When preserved in alcohol, the majority of scale coloration disappears in favor of a uniform yellow-brown. This is with the exception of an irregular dark-brown stripe down each side (silver in life), and a distinct dark spot on the caudal peduncle.

== Distribution and habitat ==
Psalidodon biotae was originally described from a stream called Agua Mole in the Rio Paranapanema basin, in the Brazilian municipality Diamante do Norte of Paraná state. At the time, it was thought to be endemic to the region, but future studies broadened its native range into the states of São Paulo and Mato Grosso do Sul.

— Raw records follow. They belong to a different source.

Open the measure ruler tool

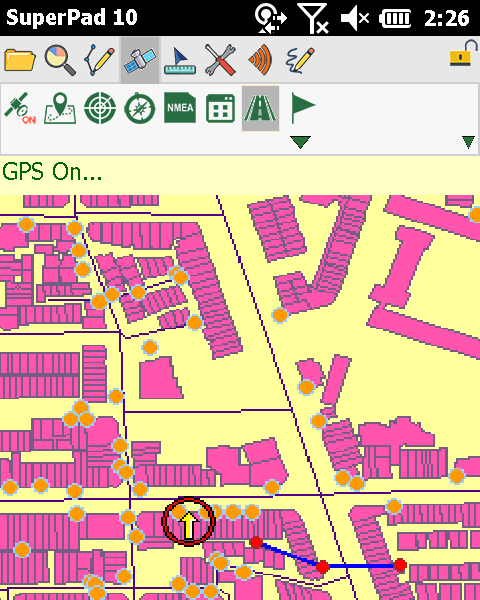(180, 60)
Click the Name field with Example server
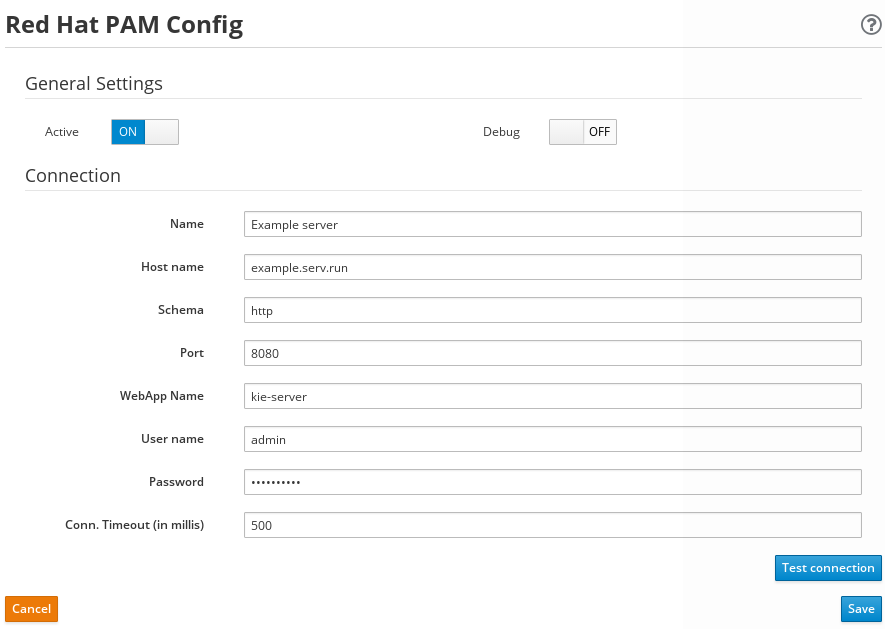This screenshot has width=885, height=634. (x=553, y=224)
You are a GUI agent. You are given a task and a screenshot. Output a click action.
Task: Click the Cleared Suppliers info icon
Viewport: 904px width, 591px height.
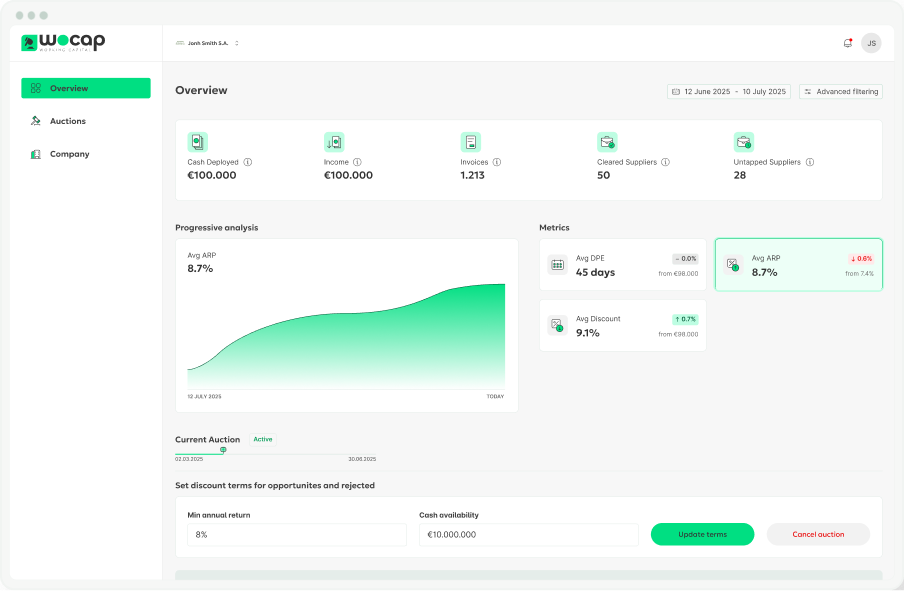tap(665, 162)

Riparian vegetation in areas that P. biotae inhabits often includes sparse forest and pastures, with a strong presence of pteridophytes (like ferns and horsetails) and grasses.

== Diet and ecology ==
Psalidodon biotae feeds on invertebrates, aquatic detritus, seeds, and filamentous algae. Its diet also includes fallen fruit, but it appears to be largely zooplanktivorous; in one study, more than 80% of the diet of examined specimens was composed of microcrustaceans, mainly from class Copepoda. Other food items include the larvae of Chironomidae (non-biting midges) and juveniles of Ephemeroptera (mayflies).

== Conservation status ==
In terms of global evaluation, the IUCN classes P. biotae as data deficient. Due to some modern doubts regarding its taxonomic validity, identified specimens are rare in some regions where sightings have been reported, and P. biotae is near impossible to evaluate as a result. In the Mato Grosso do Sul State of Brazil, specifically, A. biotae has been determined to be a species of least concern, as of 2018. However, some of its habitat does face anthropogenic pressures, largely in the form of agriculture; deforestation (damaging the riparian zone), pesticide contamination, and excess sediment deposition have been recorded in some areas. Other locales, meanwhile, are in protected regions of the state.